Information shown START

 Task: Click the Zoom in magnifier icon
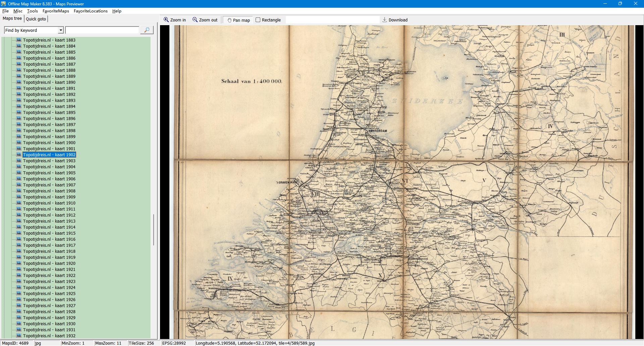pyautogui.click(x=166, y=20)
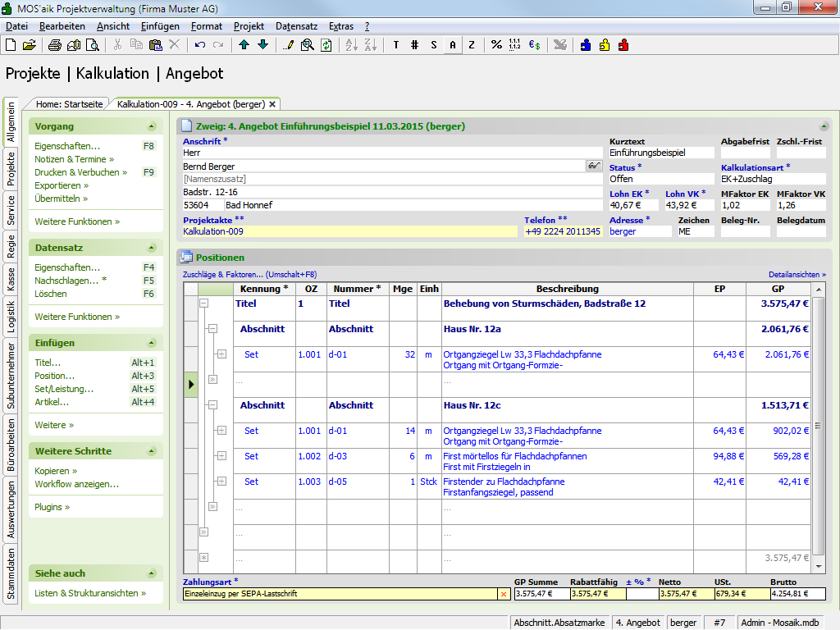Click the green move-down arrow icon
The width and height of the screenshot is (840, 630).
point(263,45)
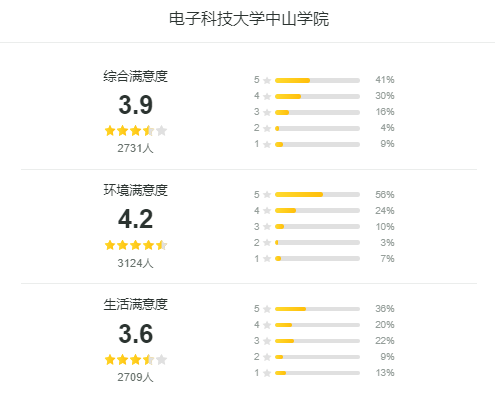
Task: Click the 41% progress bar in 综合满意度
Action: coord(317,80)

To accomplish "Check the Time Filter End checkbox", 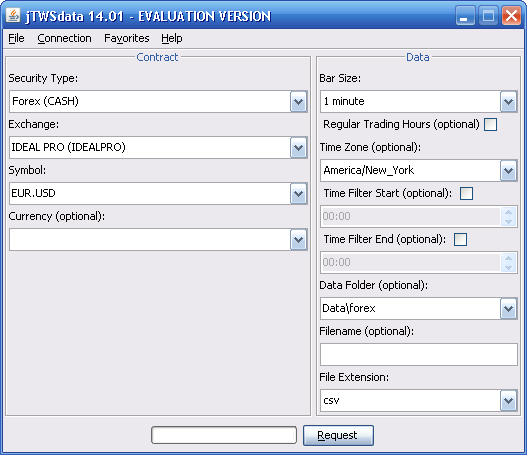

Information shown END

Task description |
From the material above, copy everything exactly but the pictures.

Written solution |
 Task: Click the Zoom in magnifier icon
pyautogui.click(x=166, y=20)
Click the green move-down arrow icon
The width and height of the screenshot is (840, 630).
point(263,45)
Task: Click the 41% progress bar in 综合满意度
Action: coord(317,80)

To accomplish "Check the Time Filter End checkbox", 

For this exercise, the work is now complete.